There was no need to ask for a continuance following Jose’s exposure unless there was something to be gained by it. The inference is that the defense required time to regroup its forces. Why and for what purpose *867are not explained. It could not have been to prepare another alibi or a different defense; the die had been cast — the same jury would have had to pass judgment on the substitute. The attorney’s tactical decision not to request postponement of the trial does not in any way indicate a lack of competence.

Since we have held that the court properly excluded Nathaniel Burr’s testimony at the preliminary hearing and Officer Bums’ report, we cannot find fault with the defense counsel for his failure to persuade the court to admit them.

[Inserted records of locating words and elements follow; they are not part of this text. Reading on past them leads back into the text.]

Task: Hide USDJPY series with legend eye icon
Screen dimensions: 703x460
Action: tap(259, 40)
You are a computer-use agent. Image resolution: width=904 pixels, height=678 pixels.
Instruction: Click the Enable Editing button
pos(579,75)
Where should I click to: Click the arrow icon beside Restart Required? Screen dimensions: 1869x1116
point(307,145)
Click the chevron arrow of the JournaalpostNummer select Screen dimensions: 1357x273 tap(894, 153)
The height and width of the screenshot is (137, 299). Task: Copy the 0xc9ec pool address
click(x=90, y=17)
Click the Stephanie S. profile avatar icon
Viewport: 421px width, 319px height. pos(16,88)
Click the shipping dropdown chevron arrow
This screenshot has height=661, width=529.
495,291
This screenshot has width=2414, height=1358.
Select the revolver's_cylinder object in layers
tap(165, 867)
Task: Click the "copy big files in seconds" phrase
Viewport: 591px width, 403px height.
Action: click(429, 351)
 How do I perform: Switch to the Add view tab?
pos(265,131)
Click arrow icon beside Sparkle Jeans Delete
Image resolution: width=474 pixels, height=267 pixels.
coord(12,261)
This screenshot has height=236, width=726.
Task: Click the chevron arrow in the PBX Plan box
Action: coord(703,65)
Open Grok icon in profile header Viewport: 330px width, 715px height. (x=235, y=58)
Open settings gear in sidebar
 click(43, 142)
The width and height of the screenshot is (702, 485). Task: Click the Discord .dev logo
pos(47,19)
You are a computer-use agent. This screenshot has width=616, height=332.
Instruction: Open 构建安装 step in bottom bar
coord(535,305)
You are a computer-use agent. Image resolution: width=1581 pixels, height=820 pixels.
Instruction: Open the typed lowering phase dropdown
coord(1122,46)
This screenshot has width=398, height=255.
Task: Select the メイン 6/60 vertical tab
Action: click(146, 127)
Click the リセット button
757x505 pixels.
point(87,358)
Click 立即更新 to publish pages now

Evaluating an attorney’s competence does not extend to those areas involving the exercise of judgment, discretion or trial tactics, even though other attorneys or the court itself might have chosen to act differently. (People v. Martin (1970), 44 Ill.2d 489, 256 N.E.2d 337.) Considering the facts of this case, the errors of judgment charged to the defendant’s attorney cannot be said to have affected its outcome, much less to have denied the defendant reasonably effective assistance of counsel.

The judgment is affirmed.

Affirmed.

McNAMARA, P. J., and McGLOON, J., concur.